His current book is Presidential Courage: Brave Leaders and How They Changed America, 1789-1989. In the first review of Presidential Courage, Kirkus Reviews writes, “Engrossing. . .marvelous. . .and judicious. . .History written with subtlety, verve and an almost novelistic appreciation for the complexities of human nature and Presidential politics.” First printing of Presidential Courage is 250,000, with an excerpt in Newsweek.
Newsweek has called Beschloss “the nation's leading Presidential historian.” He serves as NBC News Presidential Historian—the first time any major network has created such a position—and appears regularly on Meet the Press, Today, and all NBC network programs. He is a regular on PBS’s The NewsHour with Jim Lehrer. In 2005, he won an Emmy for his role in creating the Discovery Channel series Decisions that Shook the World, of which he was the host.
Beschloss was born in Chicago in 1955. An alumnus of Williams College, he also has an advanced degree from the Harvard Business School. He has been an historian on the staff of the Smithsonian Institution (1982-1986), a Senior Associate Member at Oxford University in England (1986-1987), and a Senior Fellow of the Annenberg Foundation in Washington, D.C. (1988-1996).
Of The Conquerors (Simon & Schuster, 2002), the New York Times Book Review said in a front-page review that the “vigorously written" book was "history as it was spoken at the time, and there is not a dull page.” The book was a New York Times bestseller for three months and was Amazon’s bestselling history book of the year.
Taking Charge (Simon & Schuster, 1997) was Beschloss's first volume on President Lyndon Johnson’s newly released secret tapes. The Wall Street Journal called it “sheer marvelous history,” the New York Times editorial page “an important event.” The sequel, Reaching for Glory (Simon & Schuster, 2001), was called “an incomparable portrait of a President at work” by the New York Times Book Review. Both books were national best sellers.
Beschloss’s first book, Kennedy and Roosevelt: The Uneasy Alliance (Norton, 1980), started as his senior honors thesis at Williams College. Mayday: Eisenhower, Khrushchev and the U-2 Affair (Harper, 1986), was called “a grand narrative. . .crowded with well-drawn portraits” by the New Yorker. The Crisis Years: Kennedy and Khrushchev, 1960-1963 (HarperCollins, 1991), won the Ambassador Book Prize and was called by the New Yorker the "definitive" history of John Kennedy and the Cold War.

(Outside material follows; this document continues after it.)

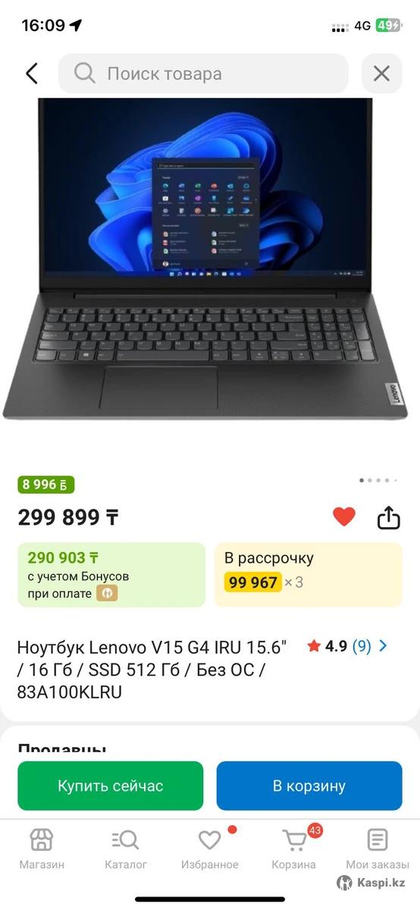Tap the magnifier icon in search bar
The height and width of the screenshot is (910, 420).
click(x=85, y=74)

Beschloss holds honorary doctorates from Williams College and St. Mary’s College (Maryland) and will be commencement speaker and receive an honorary doctorate from Lafayette College in May 2007. He has also received the State of Illinois’s Order of Lincoln and the Harry S. Truman Public Service Award from Independence, Missouri. He is a trustee of the White House Historical Association, the National Archives Foundation and the University of Virginia's Miller Center of Public Affairs. He lives in Washington, D.C., with his wife and their two sons.